Sat-EnQ: Satisficing Ensembles of Weak Q-Learners for Reliable and Compute-Efficient Reinforcement Learning
This addresses reliability and efficiency issues in reinforcement learning for practitioners, though it is incremental as it builds on existing Q-learning methods.
The paper tackled the instability of deep Q-learning algorithms by introducing Sat-EnQ, a two-phase framework that uses satisficing to limit early value growth, resulting in 3.8x variance reduction, 0% catastrophic failures compared to 50% for DQN, and 2.5x less compute than bootstrapped ensembles.

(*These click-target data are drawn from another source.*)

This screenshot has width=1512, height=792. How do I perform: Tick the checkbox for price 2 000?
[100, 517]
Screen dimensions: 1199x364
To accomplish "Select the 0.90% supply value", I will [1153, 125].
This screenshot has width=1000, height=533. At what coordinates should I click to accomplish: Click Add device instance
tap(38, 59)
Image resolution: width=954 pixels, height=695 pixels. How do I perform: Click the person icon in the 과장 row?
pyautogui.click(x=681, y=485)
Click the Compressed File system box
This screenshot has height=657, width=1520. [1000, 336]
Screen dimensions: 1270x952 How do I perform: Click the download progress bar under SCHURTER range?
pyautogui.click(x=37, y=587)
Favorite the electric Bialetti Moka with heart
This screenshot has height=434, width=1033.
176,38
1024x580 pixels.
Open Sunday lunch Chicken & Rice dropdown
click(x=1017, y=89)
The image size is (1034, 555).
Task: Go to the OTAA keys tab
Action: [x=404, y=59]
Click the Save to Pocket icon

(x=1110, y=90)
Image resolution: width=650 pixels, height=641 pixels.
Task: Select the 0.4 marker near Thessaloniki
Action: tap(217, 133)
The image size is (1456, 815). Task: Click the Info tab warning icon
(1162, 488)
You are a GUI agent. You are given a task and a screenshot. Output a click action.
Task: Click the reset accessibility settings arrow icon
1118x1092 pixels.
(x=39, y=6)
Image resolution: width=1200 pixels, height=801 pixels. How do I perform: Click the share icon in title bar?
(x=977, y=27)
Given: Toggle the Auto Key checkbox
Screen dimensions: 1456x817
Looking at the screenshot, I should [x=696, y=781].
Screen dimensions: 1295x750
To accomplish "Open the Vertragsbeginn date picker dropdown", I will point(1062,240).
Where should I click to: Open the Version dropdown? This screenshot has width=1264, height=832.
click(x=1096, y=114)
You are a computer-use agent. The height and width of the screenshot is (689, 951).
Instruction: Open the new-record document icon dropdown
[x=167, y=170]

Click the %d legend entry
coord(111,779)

Deep Q-learning algorithms remain notoriously unstable, especially during early training when the maximization operator amplifies estimation errors. Inspired by bounded rationality theory and developmental learning, we introduce Sat-EnQ, a two-phase framework that first learns to be ``good enough'' before optimizing aggressively. In Phase 1, we train an ensemble of lightweight Q-networks under a satisficing objective that limits early value growth using a dynamic baseline, producing diverse, low-variance estimates while avoiding catastrophic overestimation. In Phase 2, the ensemble is distilled into a larger network and fine-tuned with standard Double DQN. We prove theoretically that satisficing induces bounded updates and cannot increase target variance, with a corollary quantifying conditions for substantial reduction. Empirically, Sat-EnQ achieves 3.8x variance reduction, eliminates catastrophic failures (0% vs 50% for DQN), maintains 79% performance under environmental noise}, and requires 2.5x less compute than bootstrapped ensembles. Our results highlight a principled path toward robust reinforcement learning by embracing satisficing before optimization.